Outro impeditivo, segundo o organizador e diversos participantes do festival, é o preconceito diante dos itens associados à maconha, cujo uso só é permitido para fins medicinais no país. Se o uso e o cultivo fossem legalizados, o mercado medicinal, industrial e recreativo da erva poderia movimentar R$ 26 bilhões no país, indica a Kaya Mind, consultoria de inteligência de dados de cannabis.
"Minha família é católica cristã tradicional, meu irmão não quer nem ouvir quando falo do meu trabalho. Mas boto fé que estou no caminho certo", considera Levi Samuel Pereira, 22, o Leviglass.
Já Eric Sato, 22, teve ajuda da mãe e da avó para abrir a Sato Glass. Ele morou ao lado de um estúdio que fazia recipientes de vidro para laboratório, em Poá, na Grande São Paulo. Um dia, o vizinho foi sondar sua mãe sobre uma oportunidade de trabalhar com vidro e ele, à época desempregado, topou. A partir daí, migrou para o vidro funcional canábico.
"Não fumo, não sabia o que eram as peças que fazia, como piteiras e pipes. Então comecei a pesquisar as marcas que estavam nos decalques e comecei a entender do que se tratava."
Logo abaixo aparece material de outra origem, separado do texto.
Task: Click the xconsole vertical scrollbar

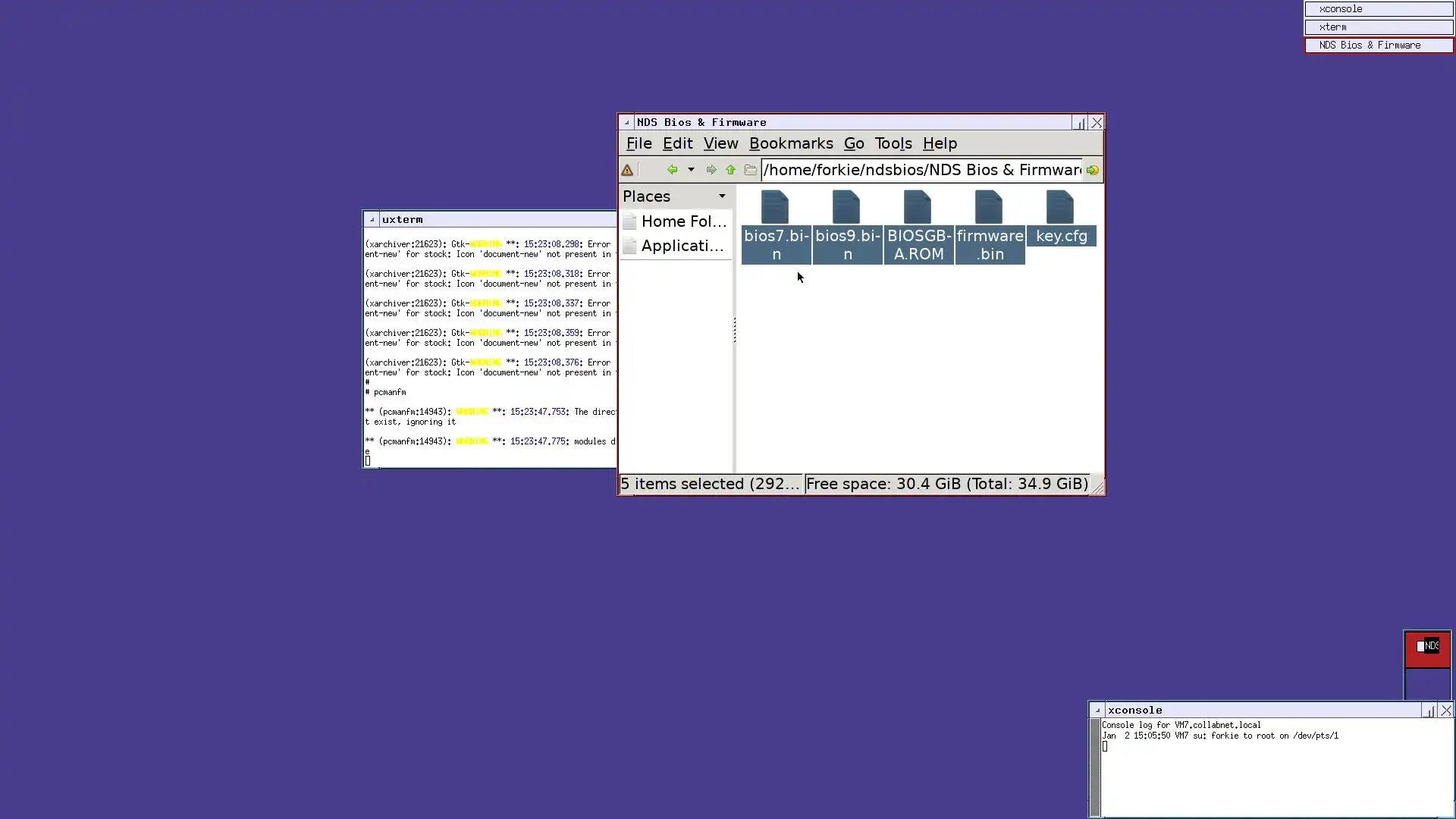Action: point(1094,767)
Sato já fez 120 minibongs por dia, trabalhando das 7h às 17h. "Ninguém acorda e fala 'ai, quero soprar vidro'. Você se queima e se corta, trabalha sem camiseta, porque não dá para ficar no ar-condicionado, pode estragar a peça. Eu sempre aconselho: além de procurar um curso, veja como é o trabalho de perto."
Suniga, no fim do dia, ficou feliz com o festival e foi dançar na pista embalada por um DJ. A ideia agora é fazer uma edição maior, em São Paulo.